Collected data
——————
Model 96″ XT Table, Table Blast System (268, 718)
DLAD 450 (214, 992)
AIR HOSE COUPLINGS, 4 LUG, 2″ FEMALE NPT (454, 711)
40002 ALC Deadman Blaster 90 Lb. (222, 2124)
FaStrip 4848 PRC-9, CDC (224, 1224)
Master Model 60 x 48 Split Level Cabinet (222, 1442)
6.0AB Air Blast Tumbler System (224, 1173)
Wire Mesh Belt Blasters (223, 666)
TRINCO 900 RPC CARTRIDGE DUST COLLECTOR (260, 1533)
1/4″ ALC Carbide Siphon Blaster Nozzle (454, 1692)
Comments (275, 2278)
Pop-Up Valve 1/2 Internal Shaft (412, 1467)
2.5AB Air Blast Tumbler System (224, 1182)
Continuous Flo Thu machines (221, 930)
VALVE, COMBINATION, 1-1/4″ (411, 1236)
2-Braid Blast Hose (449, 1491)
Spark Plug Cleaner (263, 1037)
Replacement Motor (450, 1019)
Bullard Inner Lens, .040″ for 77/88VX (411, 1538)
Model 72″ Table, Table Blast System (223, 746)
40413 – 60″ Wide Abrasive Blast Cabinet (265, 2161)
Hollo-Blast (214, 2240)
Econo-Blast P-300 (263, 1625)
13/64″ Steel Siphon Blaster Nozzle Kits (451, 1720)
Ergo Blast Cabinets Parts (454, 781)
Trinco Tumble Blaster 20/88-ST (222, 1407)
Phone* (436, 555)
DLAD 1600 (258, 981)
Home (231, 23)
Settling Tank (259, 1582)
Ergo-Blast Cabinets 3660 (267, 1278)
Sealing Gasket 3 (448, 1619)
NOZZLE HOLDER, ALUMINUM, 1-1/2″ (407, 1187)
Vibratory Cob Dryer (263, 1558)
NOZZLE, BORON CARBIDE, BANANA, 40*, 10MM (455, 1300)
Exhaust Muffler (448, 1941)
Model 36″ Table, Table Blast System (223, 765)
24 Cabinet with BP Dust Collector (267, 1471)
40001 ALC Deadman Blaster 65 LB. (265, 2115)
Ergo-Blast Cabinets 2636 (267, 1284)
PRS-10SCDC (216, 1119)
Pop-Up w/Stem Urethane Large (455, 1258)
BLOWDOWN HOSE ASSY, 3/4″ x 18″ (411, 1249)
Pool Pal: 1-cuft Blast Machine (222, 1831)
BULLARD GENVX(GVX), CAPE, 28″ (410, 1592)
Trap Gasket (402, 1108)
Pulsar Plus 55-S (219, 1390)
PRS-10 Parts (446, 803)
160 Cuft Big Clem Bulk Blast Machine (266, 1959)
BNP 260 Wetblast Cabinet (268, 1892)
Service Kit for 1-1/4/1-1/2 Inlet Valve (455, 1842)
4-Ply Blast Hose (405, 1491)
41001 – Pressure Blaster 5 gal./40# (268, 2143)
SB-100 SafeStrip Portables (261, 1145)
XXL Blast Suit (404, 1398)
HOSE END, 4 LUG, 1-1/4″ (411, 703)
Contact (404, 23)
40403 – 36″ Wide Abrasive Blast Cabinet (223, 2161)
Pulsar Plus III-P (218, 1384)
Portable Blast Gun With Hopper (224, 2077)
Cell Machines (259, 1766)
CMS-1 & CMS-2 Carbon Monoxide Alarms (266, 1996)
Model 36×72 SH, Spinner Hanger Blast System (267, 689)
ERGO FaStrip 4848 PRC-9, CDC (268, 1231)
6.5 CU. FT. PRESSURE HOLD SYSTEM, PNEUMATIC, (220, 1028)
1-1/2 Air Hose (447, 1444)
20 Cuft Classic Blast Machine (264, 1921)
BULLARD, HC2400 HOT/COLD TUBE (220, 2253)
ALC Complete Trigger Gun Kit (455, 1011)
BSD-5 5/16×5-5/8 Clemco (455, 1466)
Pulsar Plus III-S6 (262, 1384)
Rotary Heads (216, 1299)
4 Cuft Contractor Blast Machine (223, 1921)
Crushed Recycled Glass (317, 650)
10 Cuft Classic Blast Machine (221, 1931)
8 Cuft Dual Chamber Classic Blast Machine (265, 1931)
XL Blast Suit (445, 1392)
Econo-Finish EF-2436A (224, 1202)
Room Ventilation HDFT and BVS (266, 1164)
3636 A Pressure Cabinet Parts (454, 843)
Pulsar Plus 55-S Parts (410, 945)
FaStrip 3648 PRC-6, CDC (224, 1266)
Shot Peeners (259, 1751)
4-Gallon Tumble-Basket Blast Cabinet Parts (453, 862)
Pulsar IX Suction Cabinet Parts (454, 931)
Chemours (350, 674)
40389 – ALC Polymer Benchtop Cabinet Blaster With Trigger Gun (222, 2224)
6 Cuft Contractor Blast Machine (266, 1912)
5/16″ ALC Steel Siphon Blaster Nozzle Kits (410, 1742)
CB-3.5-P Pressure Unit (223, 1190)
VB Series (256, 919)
——————
Work instructions:
Quote the data above from the line containing "XXL Blast Suit (404, 1398)" to the line containing "CMS-1 & CMS-2", inclusive, and stop.

Exercise answer:
XXL Blast Suit (404, 1398)
HOSE END, 4 LUG, 1-1/4″ (411, 703)
Contact (404, 23)
40403 – 36″ Wide Abrasive Blast Cabinet (223, 2161)
Pulsar Plus III-P (218, 1384)
Portable Blast Gun With Hopper (224, 2077)
Cell Machines (259, 1766)
CMS-1 & CMS-2 Carbon Monoxide Alarms (266, 1996)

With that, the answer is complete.